* [STORED ROWS]
------------------------------

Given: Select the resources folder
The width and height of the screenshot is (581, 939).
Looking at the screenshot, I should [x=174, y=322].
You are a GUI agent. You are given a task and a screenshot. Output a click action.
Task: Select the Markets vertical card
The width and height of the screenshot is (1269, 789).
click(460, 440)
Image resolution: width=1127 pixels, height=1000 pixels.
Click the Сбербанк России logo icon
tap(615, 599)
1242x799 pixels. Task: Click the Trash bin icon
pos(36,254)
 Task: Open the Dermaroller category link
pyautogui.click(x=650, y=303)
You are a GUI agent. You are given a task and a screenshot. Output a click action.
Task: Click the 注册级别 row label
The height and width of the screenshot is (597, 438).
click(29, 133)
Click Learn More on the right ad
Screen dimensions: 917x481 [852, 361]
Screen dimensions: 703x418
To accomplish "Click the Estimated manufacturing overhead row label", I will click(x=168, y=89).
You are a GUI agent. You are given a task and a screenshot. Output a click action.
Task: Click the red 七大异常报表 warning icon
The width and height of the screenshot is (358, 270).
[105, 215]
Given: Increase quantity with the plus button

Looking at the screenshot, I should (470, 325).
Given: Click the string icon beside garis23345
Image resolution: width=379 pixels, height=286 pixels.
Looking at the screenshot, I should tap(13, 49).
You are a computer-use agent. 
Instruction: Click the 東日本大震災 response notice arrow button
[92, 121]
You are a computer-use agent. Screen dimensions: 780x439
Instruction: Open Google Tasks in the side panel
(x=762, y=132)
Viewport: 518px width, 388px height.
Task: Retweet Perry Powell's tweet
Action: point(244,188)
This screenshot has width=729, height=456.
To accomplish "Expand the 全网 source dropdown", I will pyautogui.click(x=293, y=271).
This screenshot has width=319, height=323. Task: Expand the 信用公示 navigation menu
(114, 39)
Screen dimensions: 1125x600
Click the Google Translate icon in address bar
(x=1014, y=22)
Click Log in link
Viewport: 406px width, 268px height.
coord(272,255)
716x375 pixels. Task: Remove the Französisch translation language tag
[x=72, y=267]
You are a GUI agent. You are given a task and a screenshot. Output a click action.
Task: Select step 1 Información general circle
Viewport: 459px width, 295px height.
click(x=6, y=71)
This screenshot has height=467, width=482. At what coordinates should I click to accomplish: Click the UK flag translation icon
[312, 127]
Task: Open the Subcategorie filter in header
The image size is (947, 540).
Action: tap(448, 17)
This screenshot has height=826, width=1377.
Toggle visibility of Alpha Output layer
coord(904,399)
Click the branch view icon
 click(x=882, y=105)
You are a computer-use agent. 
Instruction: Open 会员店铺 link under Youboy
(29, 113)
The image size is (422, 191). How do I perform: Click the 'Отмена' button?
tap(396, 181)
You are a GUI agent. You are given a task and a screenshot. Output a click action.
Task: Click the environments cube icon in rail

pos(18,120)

------------------------------

Copy every line of the items above word for word.

Given: Select the resources folder
The width and height of the screenshot is (581, 939).
Looking at the screenshot, I should [x=174, y=322].
You are a GUI agent. You are given a task and a screenshot. Output a click action.
Task: Select the Markets vertical card
The width and height of the screenshot is (1269, 789).
click(460, 440)
Image resolution: width=1127 pixels, height=1000 pixels.
Click the Сбербанк России logo icon
tap(615, 599)
1242x799 pixels. Task: Click the Trash bin icon
pos(36,254)
 Task: Open the Dermaroller category link
pyautogui.click(x=650, y=303)
You are a GUI agent. You are given a task and a screenshot. Output a click action.
Task: Click the 注册级别 row label
The height and width of the screenshot is (597, 438).
click(29, 133)
Click Learn More on the right ad
Screen dimensions: 917x481 [852, 361]
Screen dimensions: 703x418
To accomplish "Click the Estimated manufacturing overhead row label", I will click(x=168, y=89).
You are a GUI agent. You are given a task and a screenshot. Output a click action.
Task: Click the red 七大异常报表 warning icon
The width and height of the screenshot is (358, 270).
[105, 215]
Given: Increase quantity with the plus button

Looking at the screenshot, I should (470, 325).
Given: Click the string icon beside garis23345
Image resolution: width=379 pixels, height=286 pixels.
Looking at the screenshot, I should tap(13, 49).
You are a computer-use agent. 
Instruction: Click the 東日本大震災 response notice arrow button
[92, 121]
You are a computer-use agent. Screen dimensions: 780x439
Instruction: Open Google Tasks in the side panel
(x=762, y=132)
Viewport: 518px width, 388px height.
Task: Retweet Perry Powell's tweet
Action: point(244,188)
This screenshot has width=729, height=456.
To accomplish "Expand the 全网 source dropdown", I will pyautogui.click(x=293, y=271).
This screenshot has width=319, height=323. Task: Expand the 信用公示 navigation menu
(114, 39)
Screen dimensions: 1125x600
Click the Google Translate icon in address bar
(x=1014, y=22)
Click Log in link
Viewport: 406px width, 268px height.
coord(272,255)
716x375 pixels. Task: Remove the Französisch translation language tag
[x=72, y=267]
You are a GUI agent. You are given a task and a screenshot. Output a click action.
Task: Select step 1 Información general circle
Viewport: 459px width, 295px height.
click(x=6, y=71)
This screenshot has height=467, width=482. At what coordinates should I click to accomplish: Click the UK flag translation icon
[312, 127]
Task: Open the Subcategorie filter in header
The image size is (947, 540).
Action: tap(448, 17)
This screenshot has height=826, width=1377.
Toggle visibility of Alpha Output layer
coord(904,399)
Click the branch view icon
 click(x=882, y=105)
You are a computer-use agent. 
Instruction: Open 会员店铺 link under Youboy
(29, 113)
The image size is (422, 191). How do I perform: Click the 'Отмена' button?
tap(396, 181)
You are a GUI agent. You are given a task and a screenshot. Output a click action.
Task: Click the environments cube icon in rail

pos(18,120)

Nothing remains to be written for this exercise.